Si parte naturalmente, dopo l’introduttiva “Marcia”, tratta dal repertorio delle orchestrine da ballo degli anni ’50 (ma risalente ad almeno venti anni prima), con l’infanzia e con una bellissima ninna nanna raccolta a Frassinoro, cui segue, sempre dalla stessa località, quello che sicuramente è il brano più curioso e più interessante dal punto di vista della ricerca etnomusicale, “Chiüchiürümèlla”, la versione, quasi letterale nel testo e vicinissima nell’andamento musicale, di un classico della tradizione napoletana, ovvero la stranota “Cicerenella”, di cui il brano conserva tutta la fresca “napolitanità”; chiude il trittico dell’infanzia la simpatica “Ti ct’atacc i tacc” composta da Marco Piacentini, il “tastierista” della Compagnia, una presenza discreta, ma fondamentale nelle sonorità dell’album. Seguono poi le sezioni dedicate alla giovinezza, al rapporto fra uomini e donne e, infine, alla vecchiaia, in un percorso musicale di grande livello, sia per la forza dei brani, tradizionali o di composizione, sia per la maturità esecutiva di tutto l’ensemble: difficile quindi citarne alcuni, ma per una menzione d’onore si segnalano certamente “Iolanda”, un elegante valzer della prima metà del ‘900, la divertente “Su e giù per la Perdera”, classica storia iterativa dell’incontro tra un frate e una bella fanciulla, a cui assiste una madre altrettanto smaliziata, lo struggente canto di “Il disertore”, che ci ricorda quanto l’introduzione della coscrizione obbligatoria dopo l’unificazione della penisola fosse stata gravosa per i contadini delle campagne italiane, la brillante “A sun sta”, classica “malmaritata” in versione maschile, la malinconica “Maremma Maremma”.

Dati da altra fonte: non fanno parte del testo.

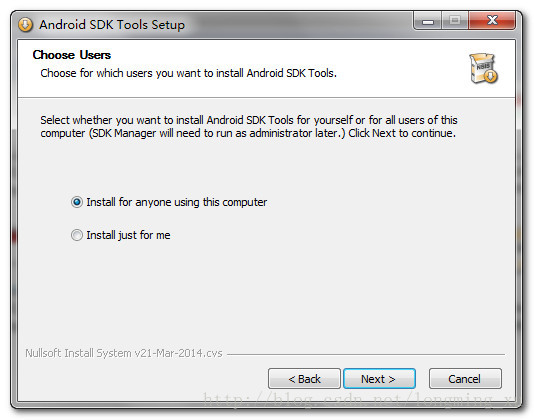534x420 pixels.
Task: Cancel the Android SDK Tools setup
Action: (465, 378)
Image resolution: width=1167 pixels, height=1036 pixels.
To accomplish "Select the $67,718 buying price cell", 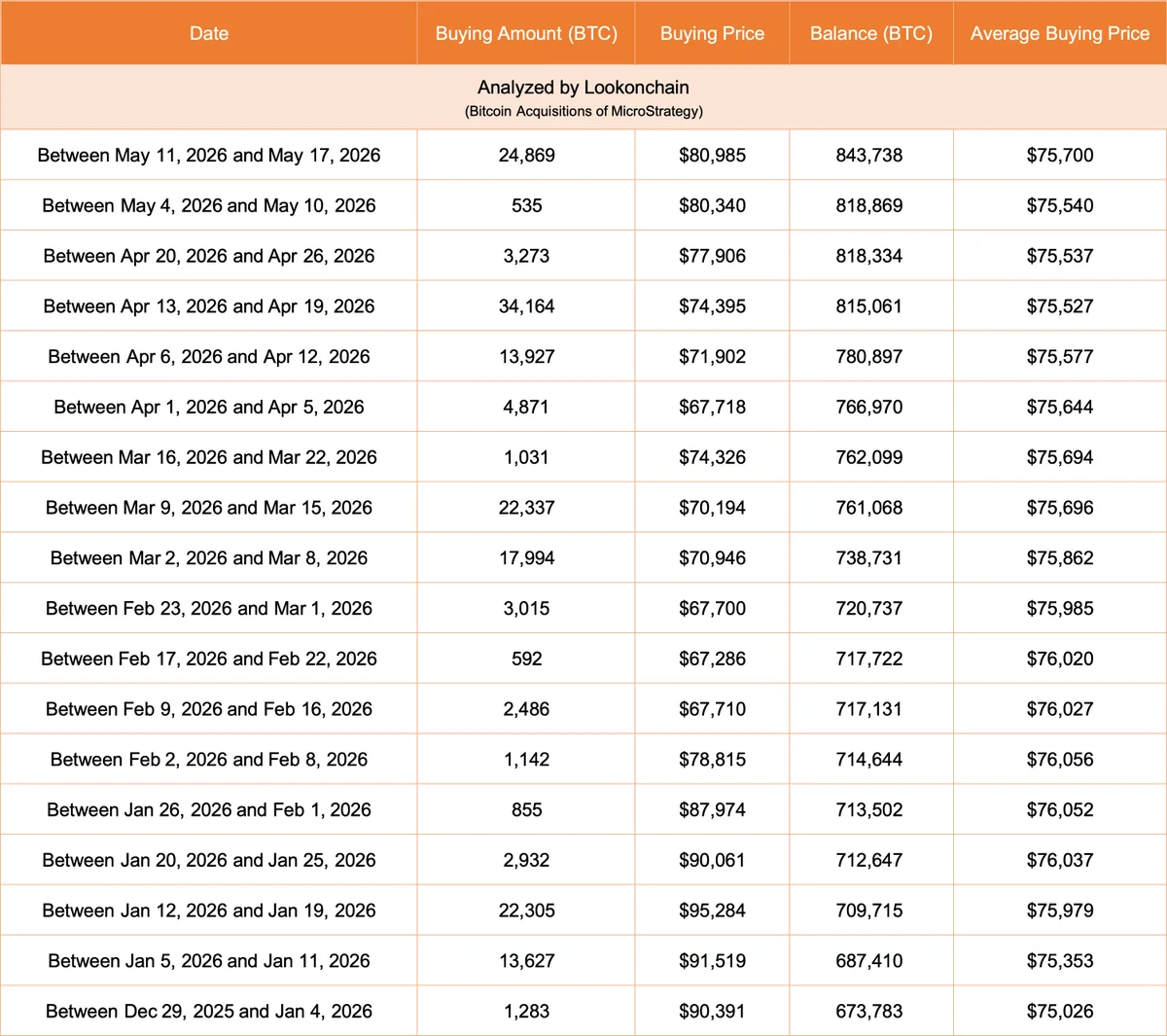I will point(712,407).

Un particolare curioso è che, nonostante accurate ricerche, non è stato possibile trovare nessun pezzo tradizionale sul tema della vecchiaia, cosa alquanto strana e inaspettata se pensiamo al ruolo centrale dell’anziano nelle società rurali, nelle quali non era in atto quel processo di marginalizzazione che ha poi caratterizzato le società industriali e postindustriali, per cui l’anziano, data la sua improduttività e il suo costo sociale, è diventato sempre di più un peso. Il Trio ha comunque risolto brillantemente la difficoltà con una proposta oltremodo intelligente: un arrangiamento drammatico della più famosa “Ninna nanna” della tradizione italiana, che s’immagina cantata dai nonni al nipotino prima di consegnarlo all’abbraccio tranquillizzante della mamma, un evocativo strumentale dal titolo “Nostalgia”, probabilmente il sentimento che più caratterizza la parte finale della vita umana, e un barabano, ossia il “ballo del morto” (!) diffuso nella tradizione popolare già dal tardo ‘500 e raccolto da Placida Staro in quel di Monghidoro.
Con questo lavoro il Pìvari Trio fa ancora una volta centro, segnalandosi come uno dei gruppi più rigorosi e originali del panorama italiano: certo non si tratta di un album facilissimo (piacerà poco a quella parte del mondo folk che privilegia balli e danze), è musica prevalentemente d’ascolto, senza cedimenti a contaminazioni modaiole, ma di grande interesse e suggestione per gli ascoltatori più attenti e appassionati alla riscoperta di un mondo quasi scomparso, o relegato in zone marginali, ma che conserva intatto il sapore autentico delle buone cose di una volta.